**ASSIGNMENT**:
Report every line in the records below that holds the word "input".

**Dataset records**:
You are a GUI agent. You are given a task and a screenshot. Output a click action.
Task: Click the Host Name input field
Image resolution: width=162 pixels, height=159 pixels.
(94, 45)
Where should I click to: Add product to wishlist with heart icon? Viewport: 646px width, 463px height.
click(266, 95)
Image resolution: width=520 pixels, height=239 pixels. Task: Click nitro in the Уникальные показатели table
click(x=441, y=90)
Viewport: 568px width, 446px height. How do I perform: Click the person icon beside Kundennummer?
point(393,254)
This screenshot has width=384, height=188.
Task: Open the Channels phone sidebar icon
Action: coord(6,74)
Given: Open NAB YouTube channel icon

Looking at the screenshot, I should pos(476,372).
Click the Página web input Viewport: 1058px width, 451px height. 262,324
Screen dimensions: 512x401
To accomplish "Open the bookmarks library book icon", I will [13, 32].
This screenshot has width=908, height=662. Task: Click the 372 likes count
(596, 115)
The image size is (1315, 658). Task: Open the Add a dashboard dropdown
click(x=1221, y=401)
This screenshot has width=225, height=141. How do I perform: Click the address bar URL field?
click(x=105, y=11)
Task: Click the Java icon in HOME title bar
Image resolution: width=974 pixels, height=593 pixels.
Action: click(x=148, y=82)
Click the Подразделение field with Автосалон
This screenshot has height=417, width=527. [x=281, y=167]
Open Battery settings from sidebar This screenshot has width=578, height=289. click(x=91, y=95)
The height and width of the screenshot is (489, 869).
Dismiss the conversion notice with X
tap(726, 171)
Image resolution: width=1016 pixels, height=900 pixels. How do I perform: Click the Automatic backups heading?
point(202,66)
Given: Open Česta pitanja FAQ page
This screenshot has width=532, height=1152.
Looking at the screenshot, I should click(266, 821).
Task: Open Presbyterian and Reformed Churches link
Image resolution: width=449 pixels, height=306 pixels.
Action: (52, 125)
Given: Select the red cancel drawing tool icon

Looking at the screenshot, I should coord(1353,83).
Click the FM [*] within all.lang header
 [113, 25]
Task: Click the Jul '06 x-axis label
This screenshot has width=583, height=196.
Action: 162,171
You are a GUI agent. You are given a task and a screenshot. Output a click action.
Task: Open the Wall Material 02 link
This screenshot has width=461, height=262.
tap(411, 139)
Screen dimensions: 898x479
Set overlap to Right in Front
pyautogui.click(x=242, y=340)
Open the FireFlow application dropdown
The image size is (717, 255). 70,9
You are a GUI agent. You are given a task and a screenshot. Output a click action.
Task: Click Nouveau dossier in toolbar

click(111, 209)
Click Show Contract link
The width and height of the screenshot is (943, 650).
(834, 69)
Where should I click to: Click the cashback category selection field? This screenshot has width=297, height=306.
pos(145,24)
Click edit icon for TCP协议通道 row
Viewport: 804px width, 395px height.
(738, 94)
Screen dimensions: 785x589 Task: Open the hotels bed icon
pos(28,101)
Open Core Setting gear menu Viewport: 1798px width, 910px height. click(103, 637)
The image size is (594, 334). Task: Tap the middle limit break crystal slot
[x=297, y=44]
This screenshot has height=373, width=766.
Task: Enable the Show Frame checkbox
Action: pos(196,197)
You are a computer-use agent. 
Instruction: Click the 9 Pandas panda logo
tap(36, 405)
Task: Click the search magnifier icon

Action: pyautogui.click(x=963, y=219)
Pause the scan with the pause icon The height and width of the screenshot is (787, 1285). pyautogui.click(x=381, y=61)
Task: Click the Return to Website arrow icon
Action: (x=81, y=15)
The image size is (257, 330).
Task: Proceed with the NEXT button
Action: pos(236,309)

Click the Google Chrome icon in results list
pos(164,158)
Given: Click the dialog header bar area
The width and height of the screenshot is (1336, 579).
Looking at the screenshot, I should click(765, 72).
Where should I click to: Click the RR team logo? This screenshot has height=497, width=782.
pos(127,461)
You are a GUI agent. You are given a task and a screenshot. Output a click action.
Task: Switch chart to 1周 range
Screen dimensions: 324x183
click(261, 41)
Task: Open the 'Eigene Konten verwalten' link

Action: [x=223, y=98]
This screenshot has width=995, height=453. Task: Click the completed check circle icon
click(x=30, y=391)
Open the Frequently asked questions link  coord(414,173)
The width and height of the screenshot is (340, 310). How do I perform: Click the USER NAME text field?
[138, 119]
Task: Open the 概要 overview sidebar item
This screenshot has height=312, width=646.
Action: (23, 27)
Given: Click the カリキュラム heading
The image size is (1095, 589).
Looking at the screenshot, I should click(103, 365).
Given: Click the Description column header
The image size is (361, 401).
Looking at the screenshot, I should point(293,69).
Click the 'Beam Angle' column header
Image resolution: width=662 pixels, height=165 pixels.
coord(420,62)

**YOUR SOLUTION**:
Task: Click the Host Name input field
Click the Página web input Viewport: 1058px width, 451px height. 262,324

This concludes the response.